血液検査でのスクリーニング

MikuHatsune2011-04-22

社会医学を学んでいる。
並行して血液病学を学んでいる。
 
テーマとしては医療統計と疫学の講義だった。そのなかで、献血されたものからHIVHCV検査をするのに、ある一定数の検体を混ぜてプールを作り、その混合血を検査するらしいが、ある厚生労働省研究班が1つのプールを500検体から50検体にして感度を上げましょう、と提案した。そのとき、会議の参加者が統計学的にどうにかならんかと言ってきた、というエピソードがあるとかないとか講義中に言われていたので、それを考えてみる。
 
とある自治体で献血が行われ、N個検体が得られた。
そのうち、ウイルス検査陽性の検体がv個だけある。
N個の検体をn個の要素からなるプールに分ける。プールは\frac{N}{n}個できる。
検査は1プールに対して行っても、1検体に行っても費用や手間は変わらない。
ということで回数だけが問題。
検査の感度、特異度は100%である。
つまり、陽性な検体は必ず陽性の結果を得る。

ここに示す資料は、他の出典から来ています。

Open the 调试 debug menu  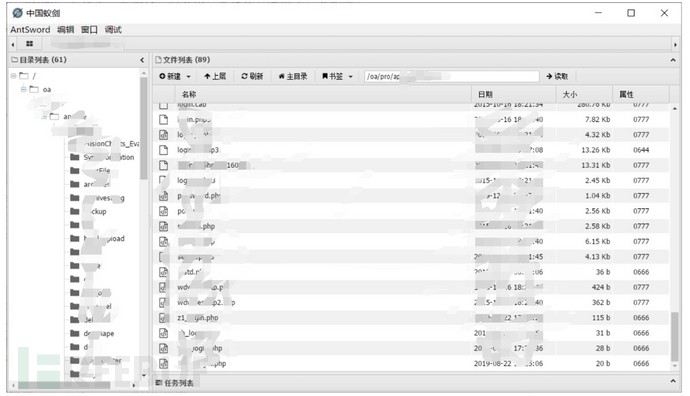(113, 29)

陰性な検体は必ず陰性になる。
1プールが陰性なら、そのプールにある検体はすべて陰性と判断し、検査は終了する。
陽性なら、そのプールに含まれる検体すべてを検査し直す。
 
ということでシミュレーション。
血液病学の講義で、HIV検査の重要性が言われていた。
大阪府献血者数HIV陽性割合を用いてみる。

v<- 10
N<- 400000
n<- c(1,2,4,5,
      10,20,40,50,
      100,200,400,500,
      1000,2000,4000,5000,10000)
# どの検体が陽性か適当に作る。
# 陽性は1、陰性は0。
Nn<- rep(0,N)
vp<- sample(1:N,size=v)
Nn[vp]<- 1

# 何回かやった平均にする。
trials<- 20
tests<- matrix(rep(0,length(n)),nr=trials,nc=length(n))
for(t in 1:trials){
for(i in 1:length(n)){
  Nn<- rep(0,N)
  vp<- sample(1:N,size=v)
  Nn[vp]<- 1
  Pool<- matrix(Nn,nc=N/n[i])
  a<- rowSums(Pool)
  tests[t,i]<- sum(a!=0)*(N/n[i]) + n[i]
}
}
plot(n,colMeans(tests),log="xy",type="l",
     frame=FALSE,lwd=3,axes=FALSE,
     xlab="People in One pool",ylab="Test trials [log]")
axis(1)
axis(2,10^(0:6),0:6)
title("Test frequency need to detect viral blood samples")
n[which(colMeans(tests)==min(colMeans(tests)))]

2000検体のプールを作ると回数が最小らしい。

日本全国規模でやると、20000検体くらいがいいらしい。